[RECORDS FOR PROCESSING Boundary: Start]

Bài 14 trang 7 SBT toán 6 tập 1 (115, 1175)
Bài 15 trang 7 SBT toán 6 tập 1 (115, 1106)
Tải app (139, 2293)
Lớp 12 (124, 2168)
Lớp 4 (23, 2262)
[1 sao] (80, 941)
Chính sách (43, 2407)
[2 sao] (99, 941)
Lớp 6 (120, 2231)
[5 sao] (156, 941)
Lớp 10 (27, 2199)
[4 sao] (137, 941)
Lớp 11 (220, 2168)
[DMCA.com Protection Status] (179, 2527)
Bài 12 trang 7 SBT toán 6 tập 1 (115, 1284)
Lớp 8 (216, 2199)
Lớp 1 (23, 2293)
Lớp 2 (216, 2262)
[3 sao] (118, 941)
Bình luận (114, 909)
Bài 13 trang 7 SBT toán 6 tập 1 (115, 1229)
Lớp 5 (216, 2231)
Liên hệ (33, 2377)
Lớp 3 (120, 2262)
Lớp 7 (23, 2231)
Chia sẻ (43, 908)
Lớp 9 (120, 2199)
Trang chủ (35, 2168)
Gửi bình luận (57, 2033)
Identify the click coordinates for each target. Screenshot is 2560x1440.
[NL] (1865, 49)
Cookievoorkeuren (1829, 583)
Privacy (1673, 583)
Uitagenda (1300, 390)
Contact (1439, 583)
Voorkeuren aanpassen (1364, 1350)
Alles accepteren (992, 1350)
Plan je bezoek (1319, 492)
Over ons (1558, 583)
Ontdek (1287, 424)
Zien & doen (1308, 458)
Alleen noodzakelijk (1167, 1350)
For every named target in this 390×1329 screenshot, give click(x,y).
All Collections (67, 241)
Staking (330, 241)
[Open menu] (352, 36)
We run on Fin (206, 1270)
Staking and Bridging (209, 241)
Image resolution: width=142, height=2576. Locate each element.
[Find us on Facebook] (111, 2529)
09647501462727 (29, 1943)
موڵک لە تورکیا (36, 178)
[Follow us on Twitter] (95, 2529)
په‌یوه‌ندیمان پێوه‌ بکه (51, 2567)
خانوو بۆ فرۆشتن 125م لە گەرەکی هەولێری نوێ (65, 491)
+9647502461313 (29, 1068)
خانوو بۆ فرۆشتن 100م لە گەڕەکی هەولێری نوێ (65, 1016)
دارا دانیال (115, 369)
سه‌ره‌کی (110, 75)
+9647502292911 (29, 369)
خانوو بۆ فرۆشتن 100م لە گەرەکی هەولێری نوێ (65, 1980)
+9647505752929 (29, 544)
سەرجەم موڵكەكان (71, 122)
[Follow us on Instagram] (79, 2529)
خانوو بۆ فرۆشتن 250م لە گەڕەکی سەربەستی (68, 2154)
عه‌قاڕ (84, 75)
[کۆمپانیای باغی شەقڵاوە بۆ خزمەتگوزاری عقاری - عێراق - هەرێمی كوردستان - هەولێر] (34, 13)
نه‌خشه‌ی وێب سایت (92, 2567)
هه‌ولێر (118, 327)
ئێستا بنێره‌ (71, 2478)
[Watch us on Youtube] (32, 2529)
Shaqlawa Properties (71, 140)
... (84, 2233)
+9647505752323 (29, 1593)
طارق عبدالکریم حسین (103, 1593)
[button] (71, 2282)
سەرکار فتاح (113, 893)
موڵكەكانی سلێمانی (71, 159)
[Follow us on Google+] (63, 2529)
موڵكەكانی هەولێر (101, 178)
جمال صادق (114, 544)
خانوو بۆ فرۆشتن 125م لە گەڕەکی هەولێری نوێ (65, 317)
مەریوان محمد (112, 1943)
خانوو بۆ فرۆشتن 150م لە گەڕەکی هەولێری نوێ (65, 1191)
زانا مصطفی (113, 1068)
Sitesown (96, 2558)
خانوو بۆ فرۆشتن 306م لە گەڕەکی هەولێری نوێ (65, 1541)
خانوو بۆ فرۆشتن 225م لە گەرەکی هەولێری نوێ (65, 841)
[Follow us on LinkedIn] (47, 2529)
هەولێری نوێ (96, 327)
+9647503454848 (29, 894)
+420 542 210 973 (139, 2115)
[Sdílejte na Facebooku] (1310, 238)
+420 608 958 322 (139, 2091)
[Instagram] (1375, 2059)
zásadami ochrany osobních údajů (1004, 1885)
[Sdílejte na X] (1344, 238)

[RECORDS FOR PROCESSING Boundary: End]

• **INSTRUCTIONS FOR THE TASK**
Which lines above contain the word "گەرەکی"? Show each of them.

• **SOLUTION TO THE PROBLEM**
خانوو بۆ فرۆشتن 125م لە گەرەکی هەولێری نوێ (65, 491)
خانوو بۆ فرۆشتن 100م لە گەرەکی هەولێری نوێ (65, 1980)
خانوو بۆ فرۆشتن 225م لە گەرەکی هەولێری نوێ (65, 841)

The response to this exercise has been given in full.